Es muss nicht immer die Kneipe sein: So kreativ ist Berlin beim Public Viewing zur EM

Im Hochseilgarten oder in der Kirche: Die Stadt hat einige besondere Orte zu bieten, um gemeinsam Fußball zu gucken.

Viele sehen sich die EM-Spiele in Berlin im Biergarten oder in der Kneipe ums Eck an. Doch es lohnt sich, zur EM auch mal außergewöhnliche Übertragungsorte aufzusuchen.

In der evangelischen Zwölf-Apostel-Kirchengemeinde in Schöneberg begleitet Pianist und Komponist Stephan Graf von Bothmer in diesem Jahr an der Orgel die EM-Spiele ab dem ersten Achtelfinale am 26. Juni um 18 Uhr - das zweite Spiel - und das zweite Konzert - beginnt um 21 Uhr. Der Ton ist aus, der 50-jährige Musiker ersetzt mit seinen Improvisationen den Kommentator.

Bei seinen Stummfilmkonzerten untermalt Graf von Bothmer mittlerweile seit mehr als einem Jahrzehnt bewegte Bilder mit Instrumentalmusik. Daher sei für ihn die Idee, auch Fußballspiele musikalisch zu begleiten, gar nicht so außergewöhnlich gewesen, erinnert sich der Pianist.

DATENTEIL:
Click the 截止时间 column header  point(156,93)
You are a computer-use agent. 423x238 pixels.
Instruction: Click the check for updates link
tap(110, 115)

AUFGABEN:
1. Schreibe aus dem Artikel den Abschnitt ab, der mit den Worten „Bei seinen Stummfilmkonzerten“ beginnt und mit „sich der Pianist.“ endet, und tausche dabei „Instrumentalmusik“ gegen „Orgelmusik“ aus.
2. Wie alt ist laut dem Artikel der Musiker, der die EM-Spiele an der Orgel begleitet?
3. Setze den Artikel über das Public Viewing in Berlin nach seinem letzten Satz fort.
Die Auflistung hat mit dem Artikel nichts zu tun.

LÖSUNGEN:
1.
Bei seinen Stummfilmkonzerten untermalt Graf von Bothmer mittlerweile seit mehr als einem Jahrzehnt bewegte Bilder mit Orgelmusik. Daher sei für ihn die Idee, auch Fußballspiele musikalisch zu begleiten, gar nicht so außergewöhnlich gewesen, erinnert sich der Pianist.

2. 50 Jahre.

3.
2008 gab er in der Emmauskirche in Berlin sein erstes Fußballkonzert an der Orgel. Von Bothmer erzählt, er habe "erstmal auf acht Gäste gewettet" und diese Konzerte vor allem auch in musikalischer Hinsicht zunächst nicht wirklich ernst genommen.

Doch es kam anders. Schon bei der ersten Vorstellung sei der Saal voll gewesen. In den Folgejahren begleitete er bei Auftritten in ganz Deutschland viele weitere EM- und WM-Spiele an der Orgel oder am Klavier. Im Schnitt verfolgen zwischen 500 und 650 Zuschauer:innen seine Fußball-Improvisationen mit, erzählt er.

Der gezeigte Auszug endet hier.